> [ASSIGNMENT] Update the rows from the line with "Describe the element" up to and including the line with "at that location.", replacing "screenshot" with "screen capture" and leaving everything else unchanged. Give only those lines, without the pictures.

-=-=-=-=-

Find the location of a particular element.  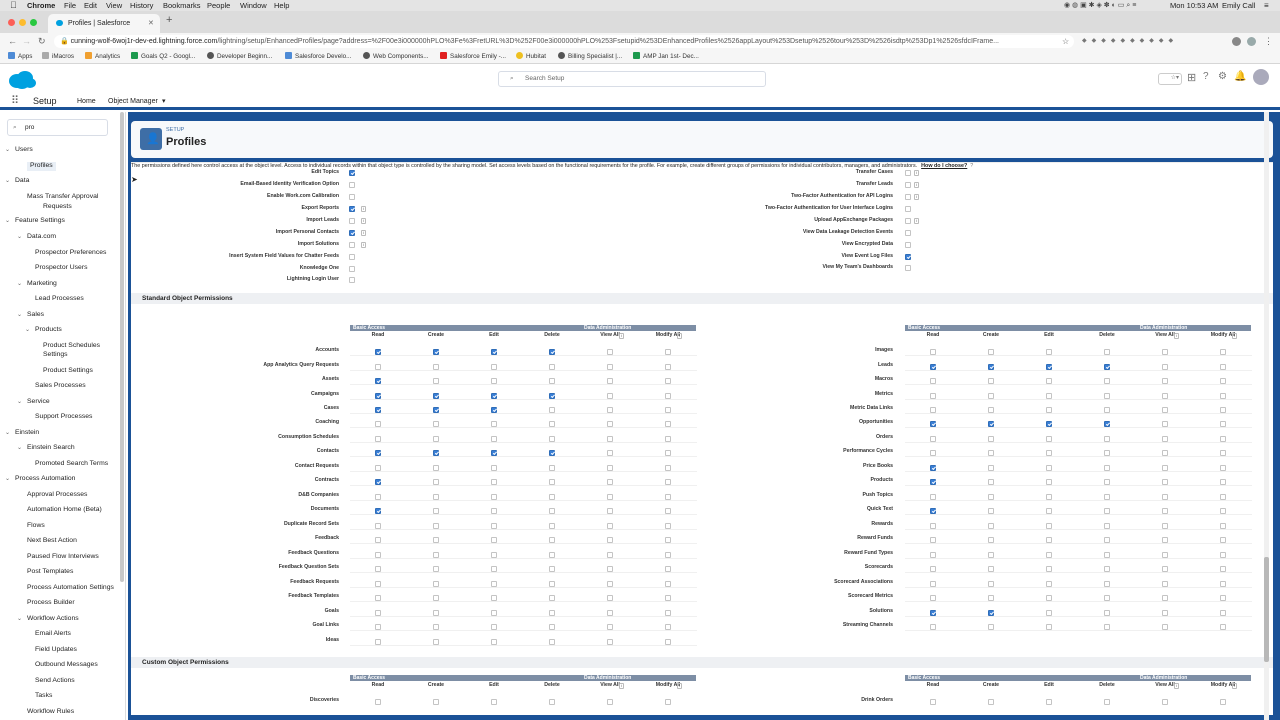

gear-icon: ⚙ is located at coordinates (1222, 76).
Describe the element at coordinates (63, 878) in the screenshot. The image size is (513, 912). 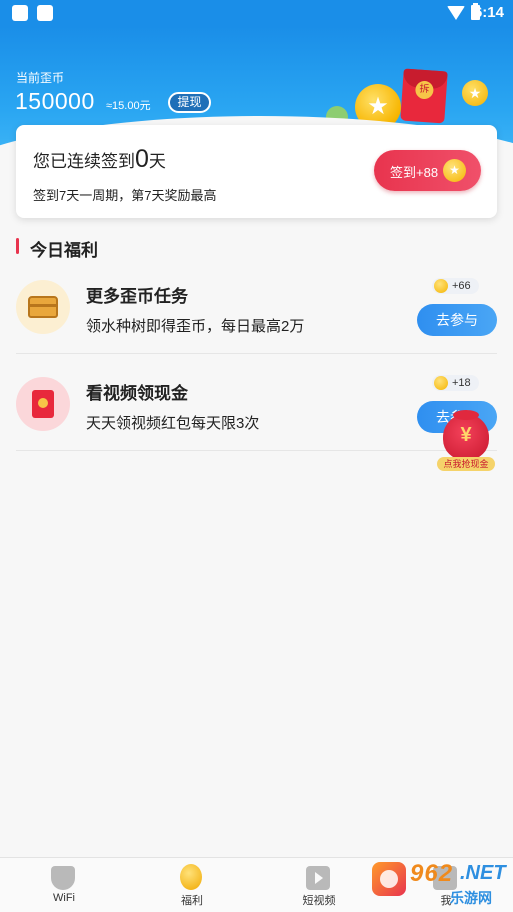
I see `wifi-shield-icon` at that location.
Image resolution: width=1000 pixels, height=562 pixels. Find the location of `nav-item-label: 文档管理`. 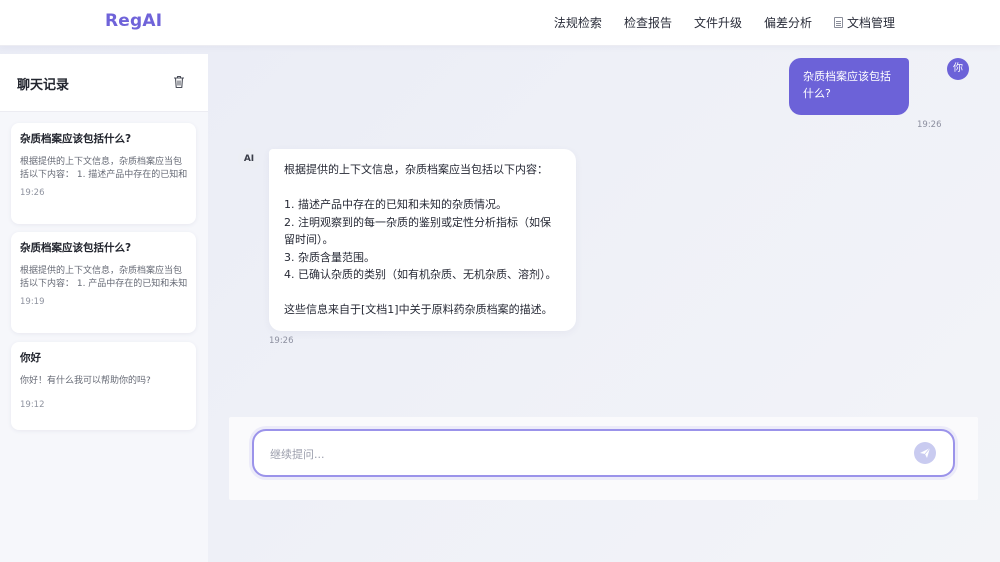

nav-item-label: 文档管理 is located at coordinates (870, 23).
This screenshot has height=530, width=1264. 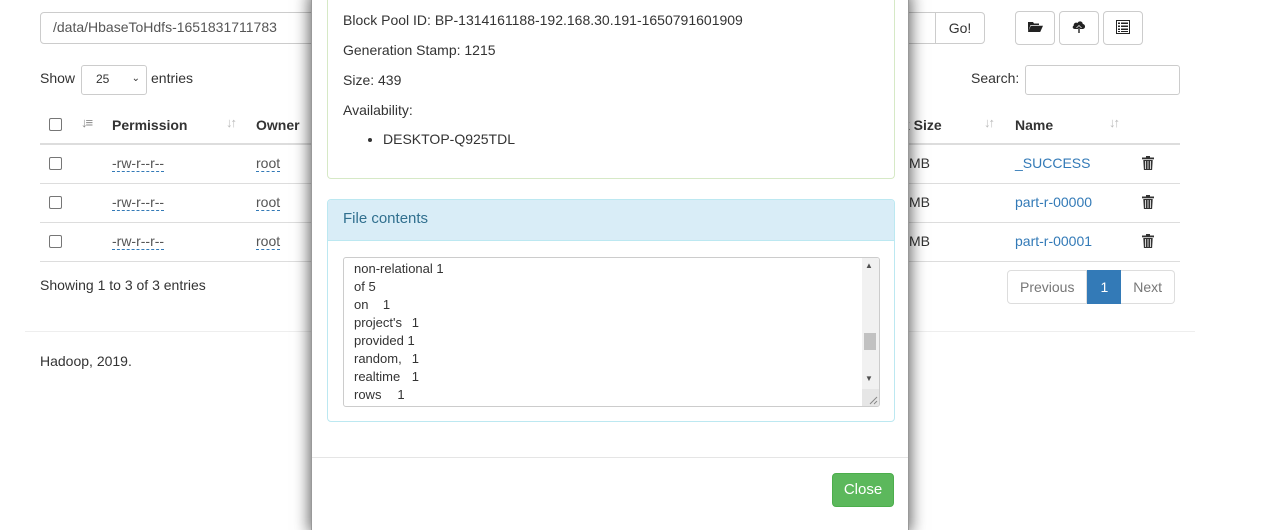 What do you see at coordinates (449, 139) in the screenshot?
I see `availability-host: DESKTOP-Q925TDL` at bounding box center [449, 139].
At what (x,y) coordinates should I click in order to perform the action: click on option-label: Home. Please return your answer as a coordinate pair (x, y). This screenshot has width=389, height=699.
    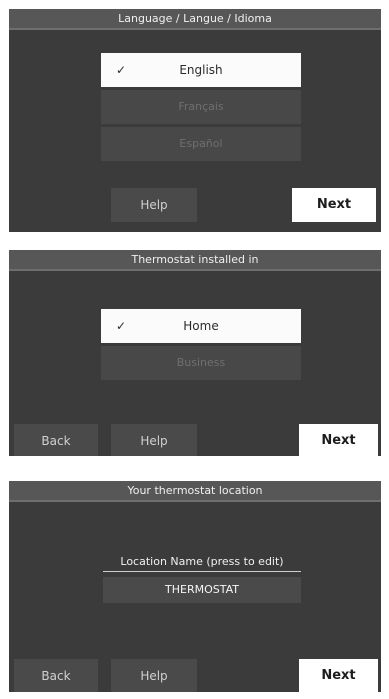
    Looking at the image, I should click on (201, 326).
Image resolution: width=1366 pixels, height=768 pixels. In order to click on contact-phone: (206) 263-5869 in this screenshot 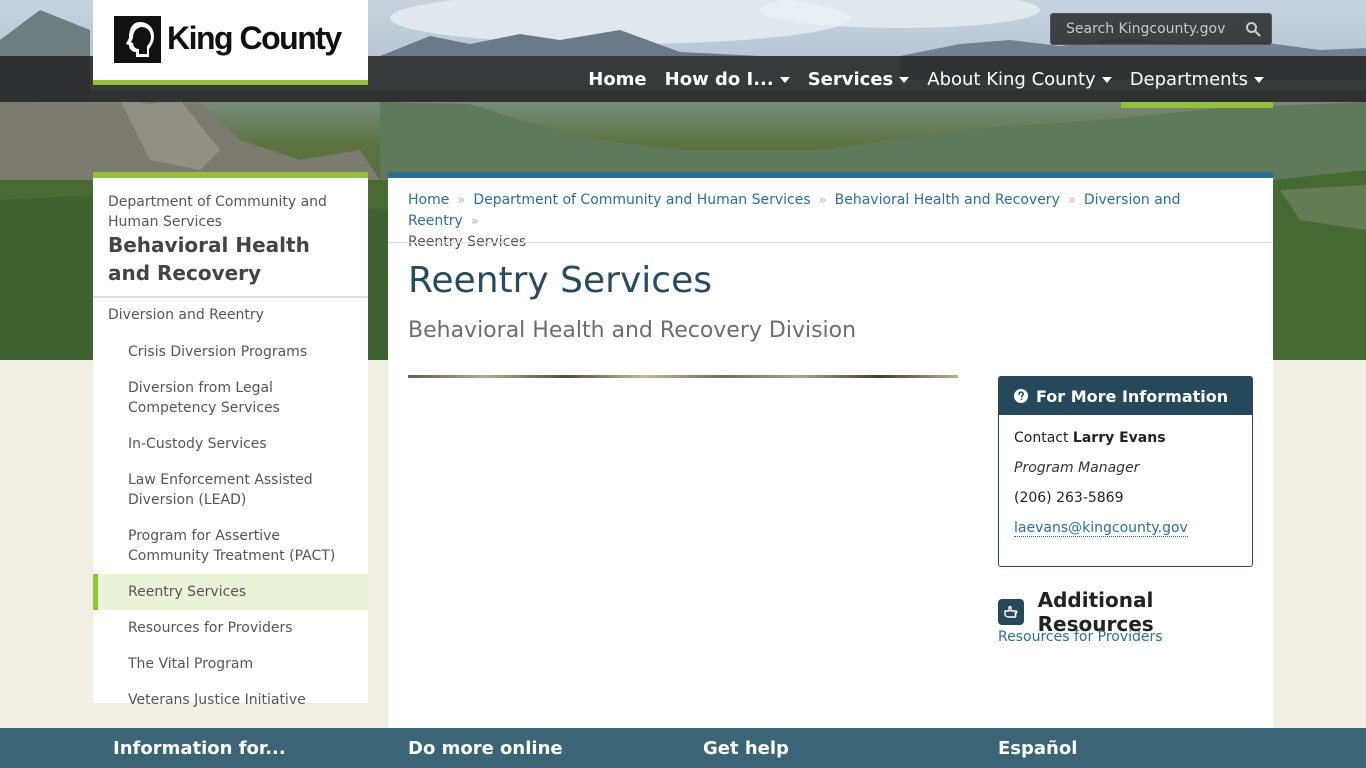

-=-=-=-=-

> [SOLUTION FOR THIS PROBLEM]
Describe the element at coordinates (63, 878) in the screen capture. The image size is (513, 912). 
I see `wifi-shield-icon` at that location.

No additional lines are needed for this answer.